[Saved entries]
======
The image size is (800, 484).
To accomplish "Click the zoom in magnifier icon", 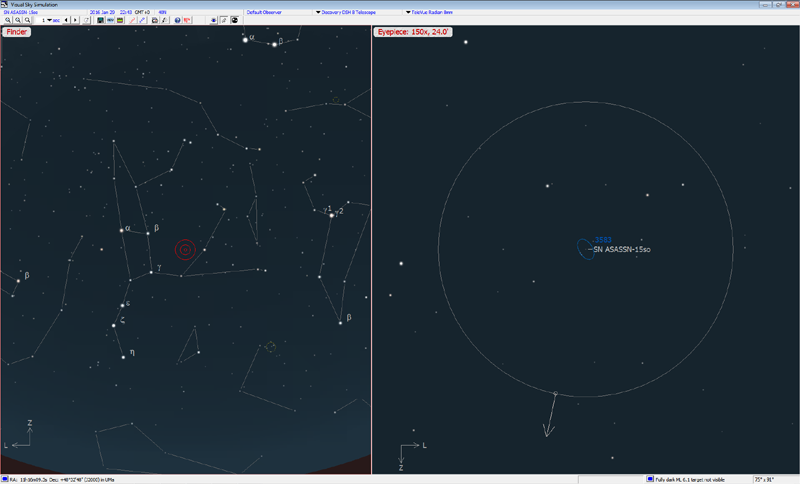I will (7, 20).
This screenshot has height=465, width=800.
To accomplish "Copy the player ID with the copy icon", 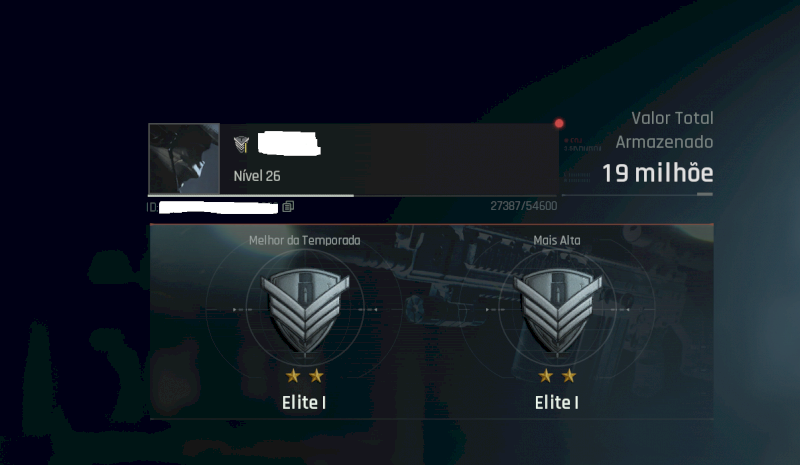I will (x=288, y=206).
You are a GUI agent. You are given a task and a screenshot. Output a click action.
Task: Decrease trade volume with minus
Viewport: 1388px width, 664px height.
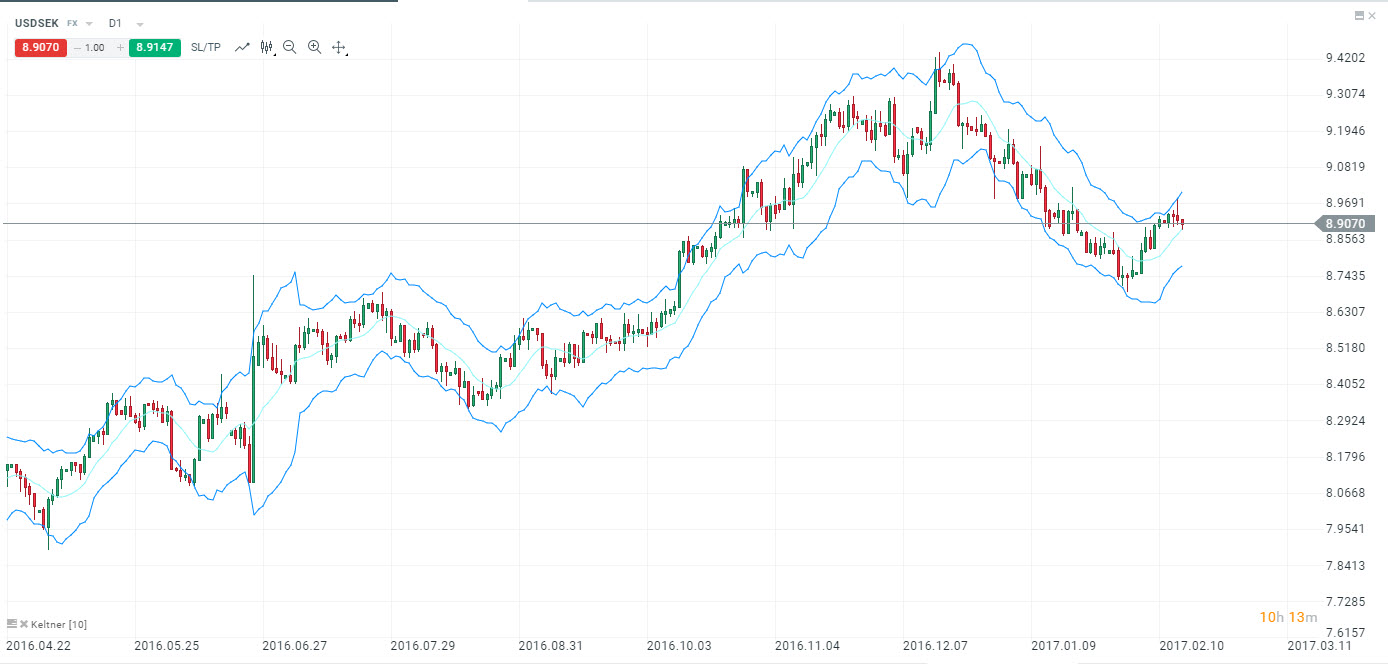(77, 47)

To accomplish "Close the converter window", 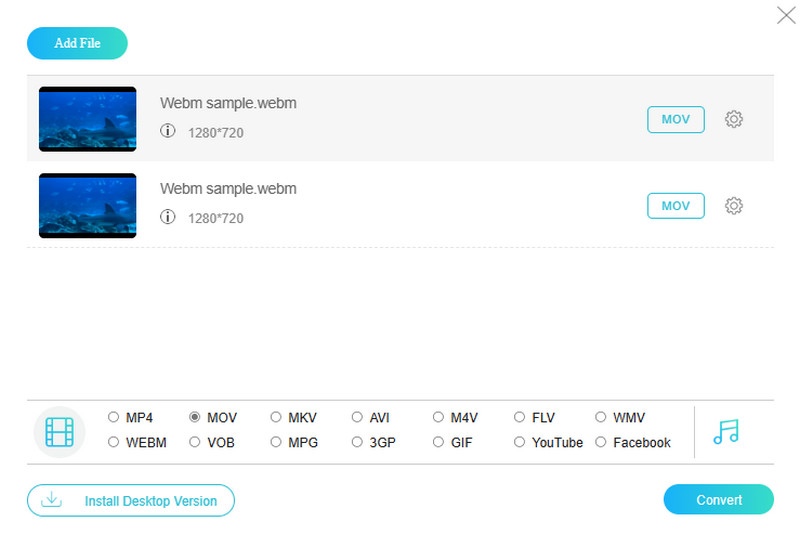I will 786,15.
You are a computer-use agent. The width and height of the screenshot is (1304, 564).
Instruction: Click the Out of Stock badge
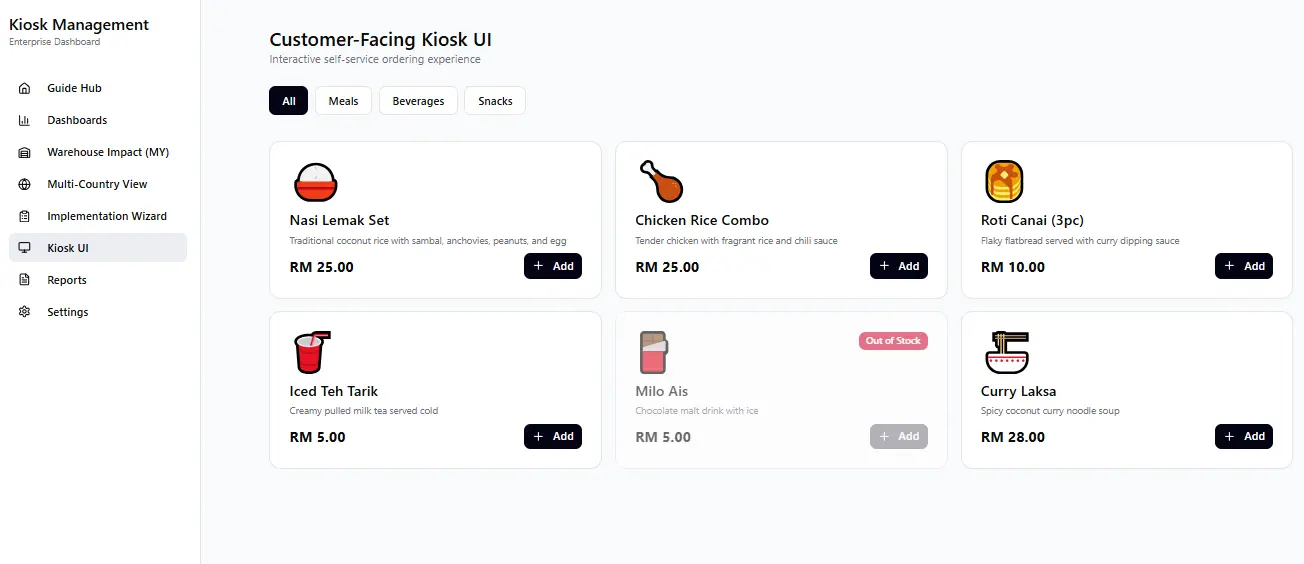pos(893,341)
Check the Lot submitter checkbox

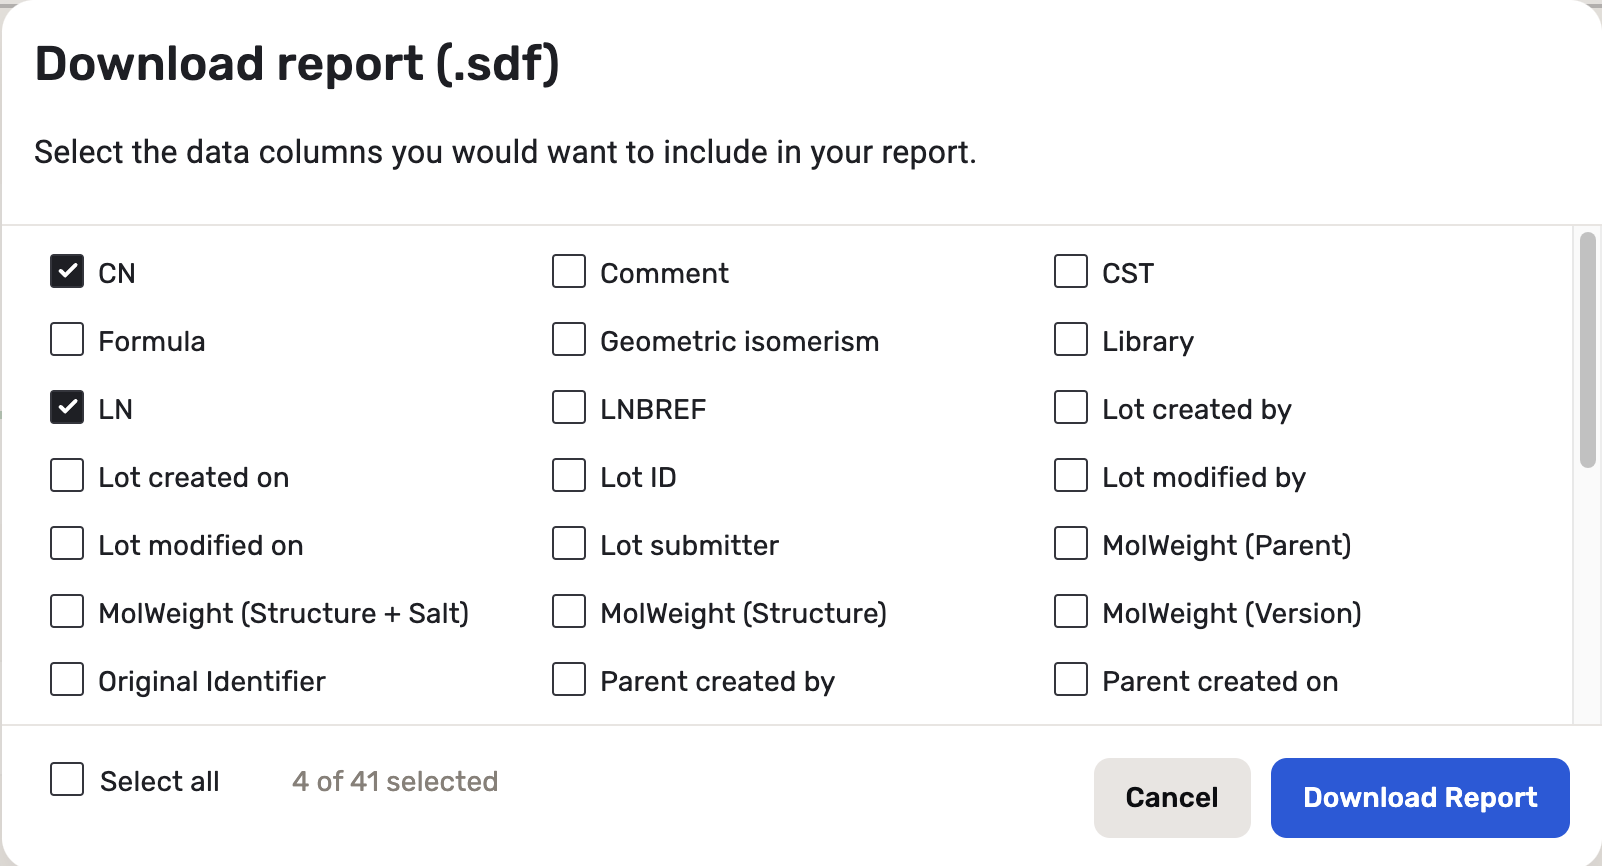569,543
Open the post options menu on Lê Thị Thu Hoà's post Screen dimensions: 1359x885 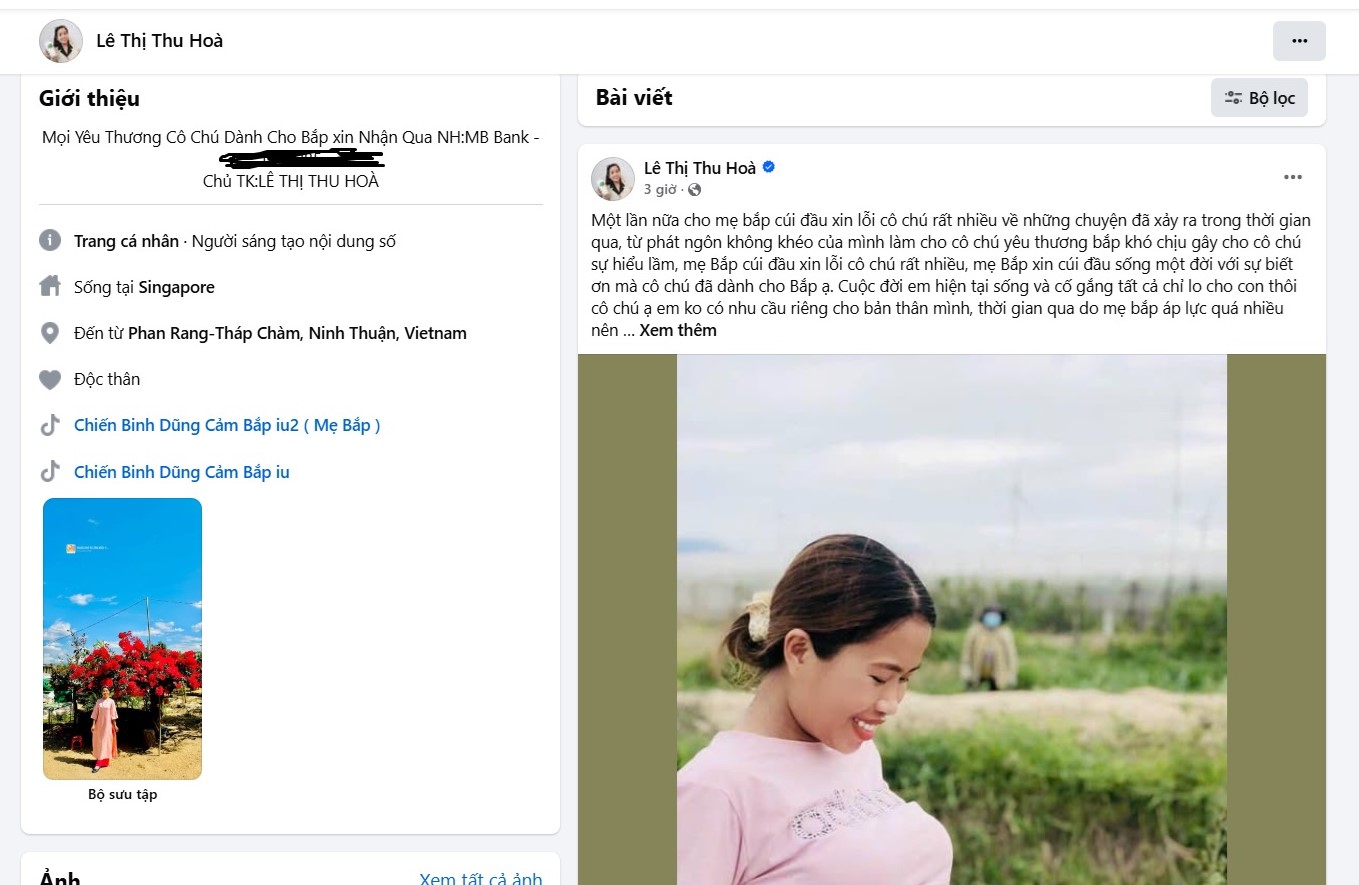(1293, 176)
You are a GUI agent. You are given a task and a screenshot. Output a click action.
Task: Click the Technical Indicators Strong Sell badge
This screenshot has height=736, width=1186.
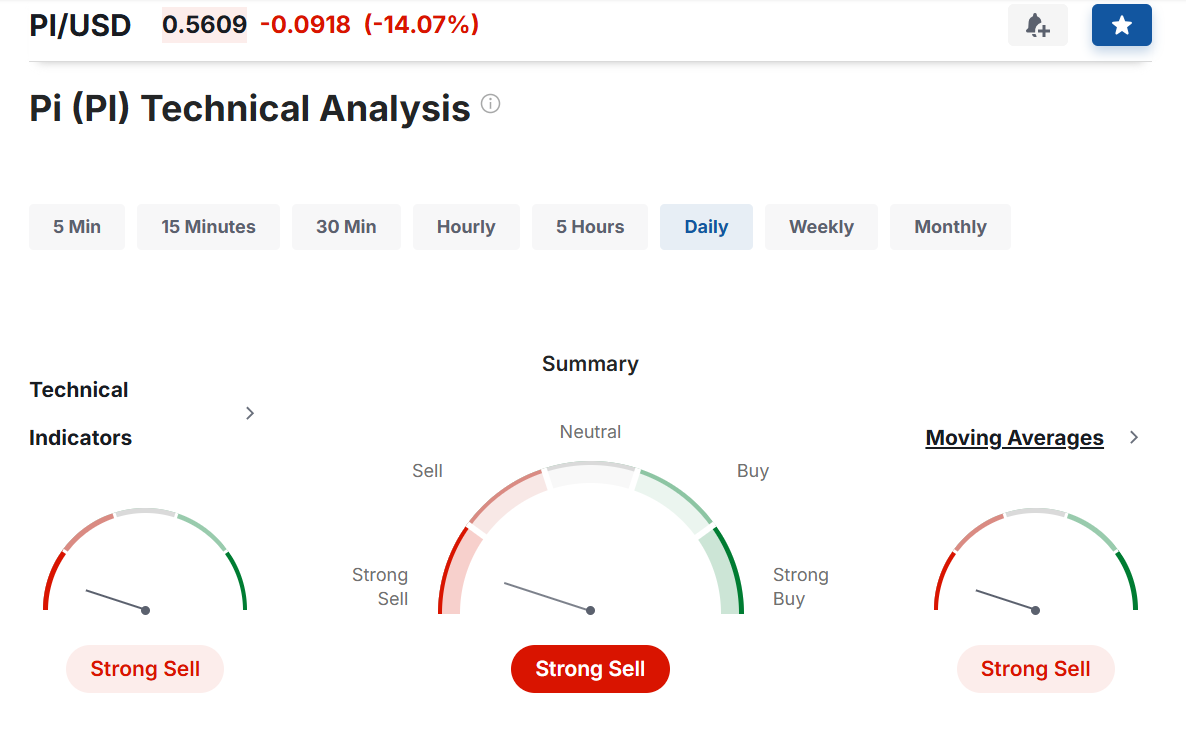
======
- [Problem]: Extract, word for word, each line from the one that contains "Task: Click the" through the final line of the data above. Leave the pictures out.

- [Solution to this problem]:
Task: Click the Technical Indicators Strong Sell badge
This screenshot has height=736, width=1186.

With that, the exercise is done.